Trecho do texto -
--------------------------------------------------

Segundo Roubini, diferentemente de 2008, que foi em grande medida um choque de “demanda negativa agregada” – altos índices de endividamento das empresas e monopólios bancários, que receberam trilhões de dólares dos governos europeus e dos EUA em base a brutais ajustes contra as massas trabalhadoras – um eventual novo episódio recessivo global seria disparado por um “choque de oferta permanente”, promovido pela acentuação da guerra comercial-tecnológica entre Estados Unidos e China. Medidas contra-cíclicas de estímulo monetário – os programas de “relaxamento quantitativo”, que injetaram crédito barato na economia – puderam absorver o choque de 2008, não sem a destruição da infraestrutura e das condições de vida dos trabalhadores de distintos países. Agora, políticas de estímulo fiscal e monetário seriam inúteis.

É preciso frisar que, da forma colocada pelo economista keynesiano, pode-se cometer o equívoco de considerar que estão “eliminadas” as possibilidades de novas políticas monetárias e fiscais. Talvez esse seja o momento, em um período de décadas, em que as condições de vida da classe trabalhadora dos países avançados tenham maiores pontos de contato com as mesmas condições de países atrasados. E sem dúvida a burguesia lançará mão de novos ajustes fiscais para extrair o possível dos setores explorados e oprimidos.

Por outro lado, são medidas que se apresentam menos eficazes do que foram em 2008. O consumo segue forte apenas em um punhado de países, tendo sido deprimido em diversas regiões do globo. Ademais, ao problema do alto endividamento que obstaculiza o consumo, se acresce o problema da queda dramática da própria produção global. A contração do setor industrial dos Estados Unidos, ligado à retração da produção industrial na Alemanha e na China, retrata a queda da dinâmica do comércio internacional. Sem perspectiva de altas margens de lucro, pelas incertezas geradas em meio aos atritos comerciais, os capitalistas retém seus investimentos e diminuem a produção. Essa retração na oferta não pode ser remediada através de estímulos monetários, justamente porque ainda com dinheiro disponível não seria prudente, para os grandes monopólios capitalistas que controlam a produção, investir num horizonte que apresenta perspectivas de perda.

--------------------------------------------------

Problemas a resolver -
A – De acordo com o texto sobre a recessão global, o que dispararia, segundo Roubini, um eventual novo episódio recessivo global?
B – Escreva a continuação do texto sobre a recessão global a partir do ponto em que ele termina.
As linhas não têm relação alguma com o texto.

--------------------------------------------------

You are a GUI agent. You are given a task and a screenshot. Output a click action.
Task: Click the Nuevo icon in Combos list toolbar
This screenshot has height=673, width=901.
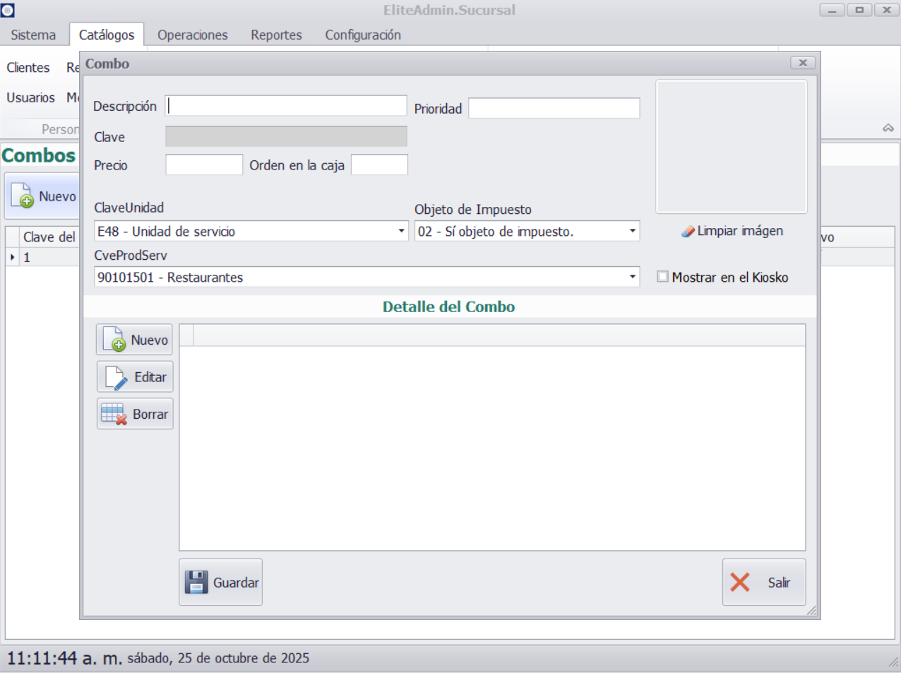click(22, 196)

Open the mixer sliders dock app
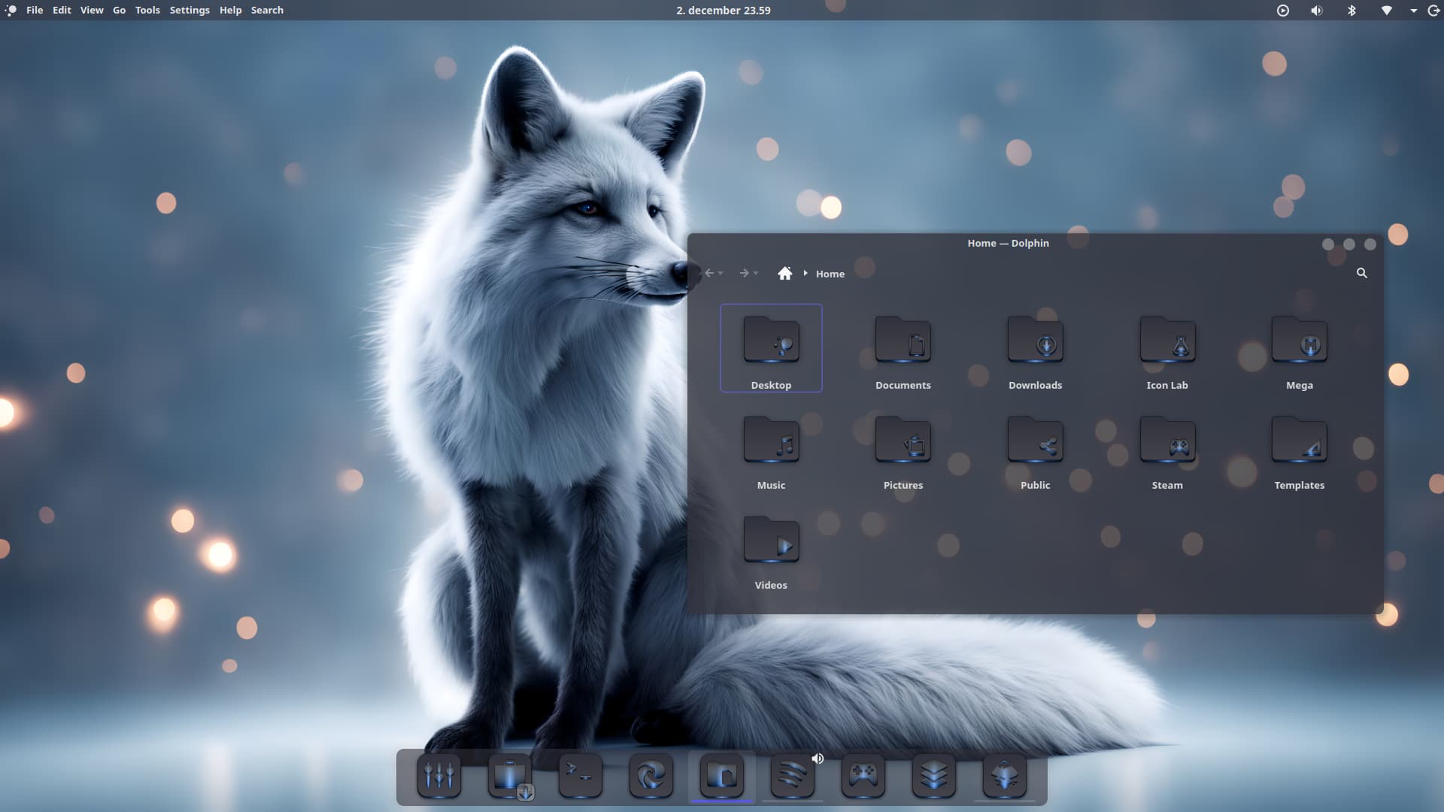pyautogui.click(x=438, y=775)

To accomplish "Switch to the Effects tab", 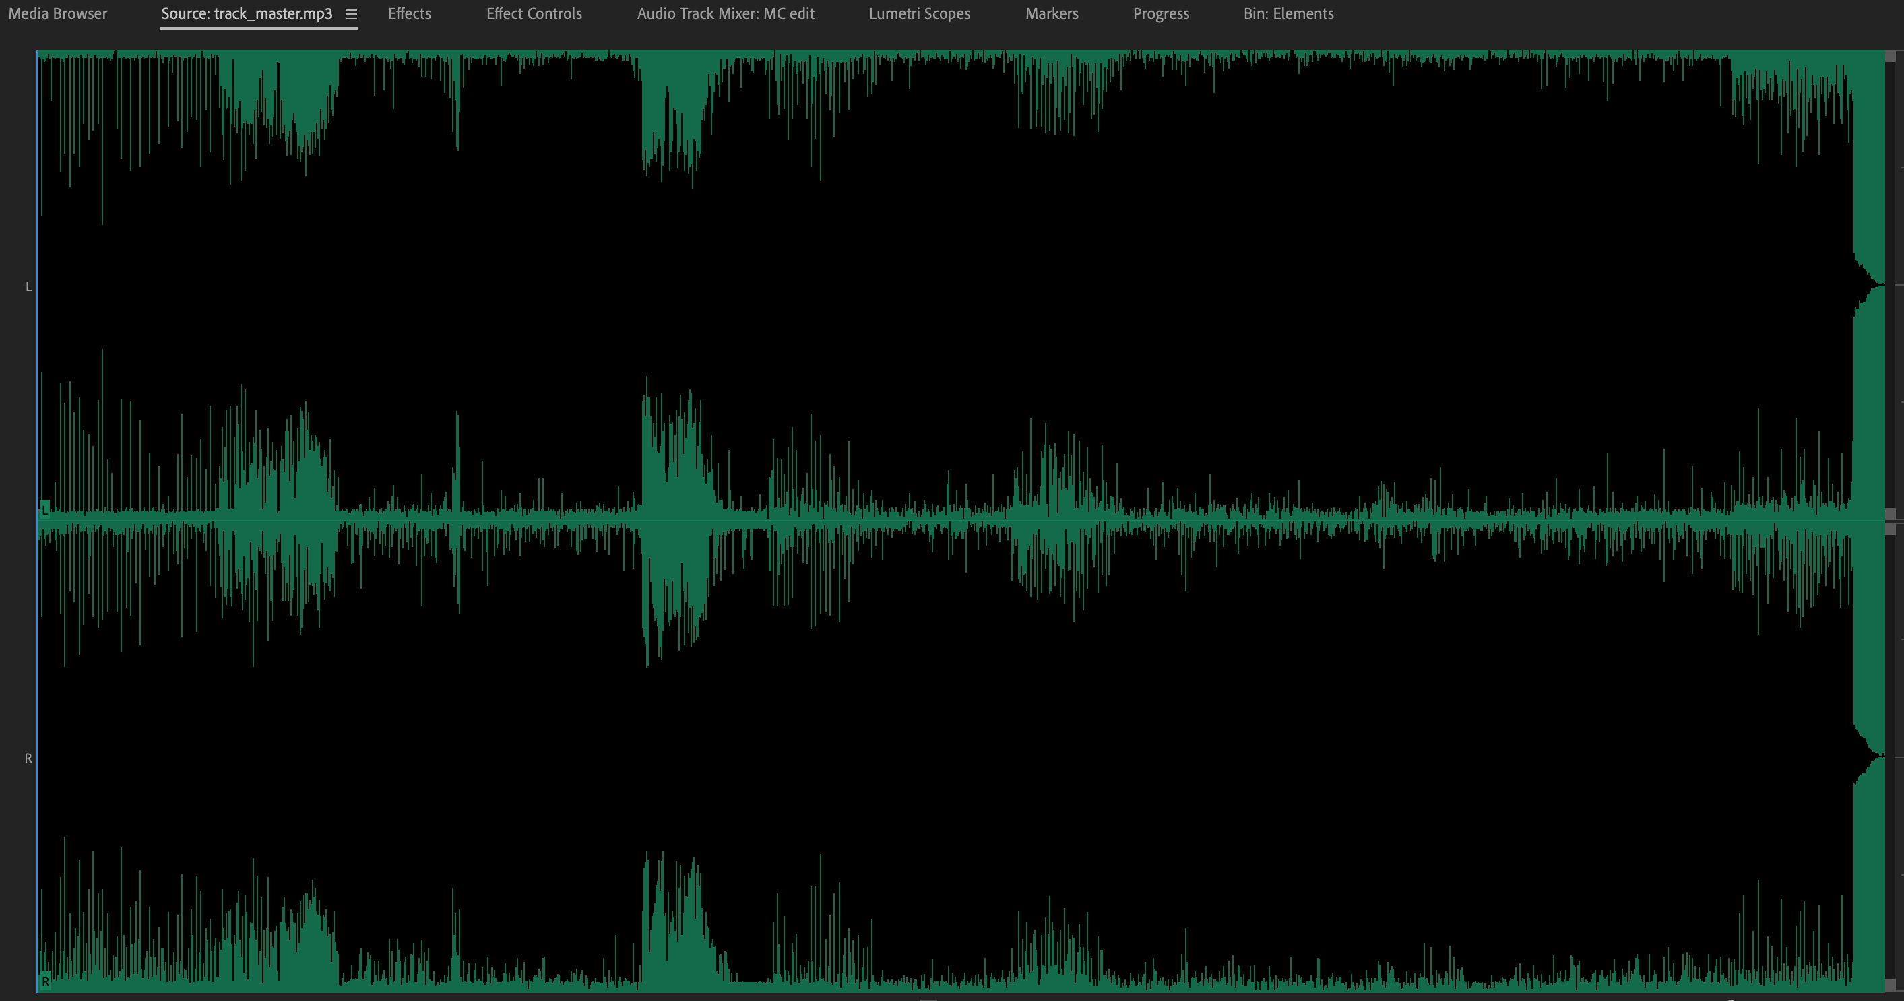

--------------------------------------------------

Respostas aos problemas -
A – Um "choque de oferta permanente", promovido pela acentuação da guerra comercial-tecnológica entre Estados Unidos e China.

B –
Quando Marx parodia em O Capital o processo anárquico da produção capitalista, que só visa sua taxa de lucro como resultado máximo da produção, desvela com exatidão o espírito que anima os capitalistas (inclusive aqueles que se consideram os mais “progressistas”) na atual fase da crise. “Apesar de as botas constituírem, de certo modo, a base do progresso social e nosso capitalista ser um ’progressista’ convicto, ele não as fabrica por elas mesmas. Na produção de mercadorias, o valor de uso não é, de modo algum, a coisa qu’on aime pour lui-même [ que se ama por ela mesma]. Aqui, os valores de uso são produzidos apenas porque, e na medida em que, são o substrato material, os suportes do valor de troca”. E para os capitalistas do que se trata é da capacidade de vender suas mercadorias, de um lado, e realizar nesse comércio o mais valor extraída da exploração da força de trabalho da classe trabalhadora.

Sem esse belo horizonte adiante, pelas estripulias oriundas da disputa Trump-Xi Jinping, os capitalistas administram a própria ausência de oferta, podendo levar a economia mundial a uma nova recessão.

Dito de maneira sintética, para Roubini os três eixos que poderiam disparar uma eventual nova recessão mundial em 2020 adviriam de: 1) a guerra comercial Estados Unidos e China; 2) a disputa tecnológica entre essas mesmas potências; 3) uma crise do petróleo, derivada de um possível conflito maior com o Irã. Todos estes três fatores estão em pleno movimento. Roubini faz notar que o conflito entre EUA e China já está alimentando um amplo processo de “desglobalização” (ou “desacoplamento”) porque os países e as empresas já não podem dar por descontado a estabilidade a longo prazo de suas cadeias de valor. À medida em que o comércio de bens, serviços, capital, trabalho, informação e tecnologia se torne mais balcanizado, os custos globais de produção aumentarão para todas as indústrias. Por fim, a competição tecnológica amplifica a disputa comercial, já que a tecnologia 5G – disponibilizada hoje apenas pela gigante chinesa Huawei – será a forma padrão de conectividade desde os bens básicos de consumo até a complexa infraestrutura militar.

Sem dúvida, podemos encontrar um laço orgânico entre a guerra comercial-tecnológica entre Estados Unidos e China, de um lado, e uma nova recessão sincronizada nas principais economias do globo, de outro. Mas Roubini erra no pano de fundo de sua reflexão: é parte da corrente de pensamento que considera que o conflito movido por Trump “poderia ser evitado”, caso o presidente estadunidense fosse mais prudente com a economia mundial, ou outra figura ocupasse a Casa Branca.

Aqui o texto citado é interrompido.